Your assignment
Each entry has to be printed again exactly.

Task material

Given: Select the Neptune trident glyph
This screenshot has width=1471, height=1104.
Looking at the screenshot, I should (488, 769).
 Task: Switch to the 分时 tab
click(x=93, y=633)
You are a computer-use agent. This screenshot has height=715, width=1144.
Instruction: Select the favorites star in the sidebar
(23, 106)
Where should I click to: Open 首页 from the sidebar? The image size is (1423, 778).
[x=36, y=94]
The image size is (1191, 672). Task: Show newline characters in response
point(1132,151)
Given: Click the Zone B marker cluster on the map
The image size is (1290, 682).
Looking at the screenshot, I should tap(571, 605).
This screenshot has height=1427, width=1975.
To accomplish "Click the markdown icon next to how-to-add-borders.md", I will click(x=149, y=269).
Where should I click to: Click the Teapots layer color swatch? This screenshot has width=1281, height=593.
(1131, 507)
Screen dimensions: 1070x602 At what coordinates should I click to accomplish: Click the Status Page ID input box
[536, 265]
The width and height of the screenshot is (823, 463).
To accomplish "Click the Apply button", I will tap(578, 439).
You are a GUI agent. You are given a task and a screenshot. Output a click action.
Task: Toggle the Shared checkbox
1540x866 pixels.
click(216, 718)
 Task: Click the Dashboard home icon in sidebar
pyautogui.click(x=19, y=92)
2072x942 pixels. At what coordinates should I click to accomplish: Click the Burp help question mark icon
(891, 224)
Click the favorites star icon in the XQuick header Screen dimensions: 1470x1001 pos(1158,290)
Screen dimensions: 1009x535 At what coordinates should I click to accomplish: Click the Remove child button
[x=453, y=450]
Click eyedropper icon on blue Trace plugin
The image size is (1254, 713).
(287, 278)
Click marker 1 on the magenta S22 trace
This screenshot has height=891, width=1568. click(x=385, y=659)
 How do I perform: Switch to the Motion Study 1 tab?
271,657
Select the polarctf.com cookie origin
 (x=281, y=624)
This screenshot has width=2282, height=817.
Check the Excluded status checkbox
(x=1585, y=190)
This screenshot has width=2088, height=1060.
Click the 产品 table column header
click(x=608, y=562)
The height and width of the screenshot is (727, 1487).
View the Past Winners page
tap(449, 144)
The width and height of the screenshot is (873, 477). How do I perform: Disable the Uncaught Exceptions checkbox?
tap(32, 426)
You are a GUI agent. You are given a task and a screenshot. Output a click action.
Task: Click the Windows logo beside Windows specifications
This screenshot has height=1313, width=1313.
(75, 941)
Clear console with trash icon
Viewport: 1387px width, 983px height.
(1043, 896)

Answer box
Given: Select the Neptune trident glyph
This screenshot has width=1471, height=1104.
Looking at the screenshot, I should (488, 769).
 Task: Switch to the 分时 tab
click(x=93, y=633)
You are a computer-use agent. This screenshot has height=715, width=1144.
Instruction: Select the favorites star in the sidebar
(23, 106)
Where should I click to: Open 首页 from the sidebar? The image size is (1423, 778).
[x=36, y=94]
The image size is (1191, 672). Task: Show newline characters in response
point(1132,151)
Given: Click the Zone B marker cluster on the map
The image size is (1290, 682).
Looking at the screenshot, I should tap(571, 605).
This screenshot has height=1427, width=1975.
To accomplish "Click the markdown icon next to how-to-add-borders.md", I will click(x=149, y=269).
Where should I click to: Click the Teapots layer color swatch? This screenshot has width=1281, height=593.
(1131, 507)
Screen dimensions: 1070x602 At what coordinates should I click to accomplish: Click the Status Page ID input box
[536, 265]
The width and height of the screenshot is (823, 463).
To accomplish "Click the Apply button", I will tap(578, 439).
You are a GUI agent. You are given a task and a screenshot. Output a click action.
Task: Toggle the Shared checkbox
1540x866 pixels.
click(216, 718)
 Task: Click the Dashboard home icon in sidebar
pyautogui.click(x=19, y=92)
2072x942 pixels. At what coordinates should I click to accomplish: Click the Burp help question mark icon
(891, 224)
Click the favorites star icon in the XQuick header Screen dimensions: 1470x1001 pos(1158,290)
Screen dimensions: 1009x535 At what coordinates should I click to accomplish: Click the Remove child button
[x=453, y=450]
Click eyedropper icon on blue Trace plugin
The image size is (1254, 713).
(287, 278)
Click marker 1 on the magenta S22 trace
This screenshot has height=891, width=1568. click(x=385, y=659)
 How do I perform: Switch to the Motion Study 1 tab?
271,657
Select the polarctf.com cookie origin
 (x=281, y=624)
This screenshot has width=2282, height=817.
Check the Excluded status checkbox
(x=1585, y=190)
This screenshot has width=2088, height=1060.
Click the 产品 table column header
click(x=608, y=562)
The height and width of the screenshot is (727, 1487).
View the Past Winners page
tap(449, 144)
The width and height of the screenshot is (873, 477). How do I perform: Disable the Uncaught Exceptions checkbox?
tap(32, 426)
You are a GUI agent. You are given a task and a screenshot. Output a click action.
Task: Click the Windows logo beside Windows specifications
This screenshot has height=1313, width=1313.
(75, 941)
Clear console with trash icon
Viewport: 1387px width, 983px height.
(1043, 896)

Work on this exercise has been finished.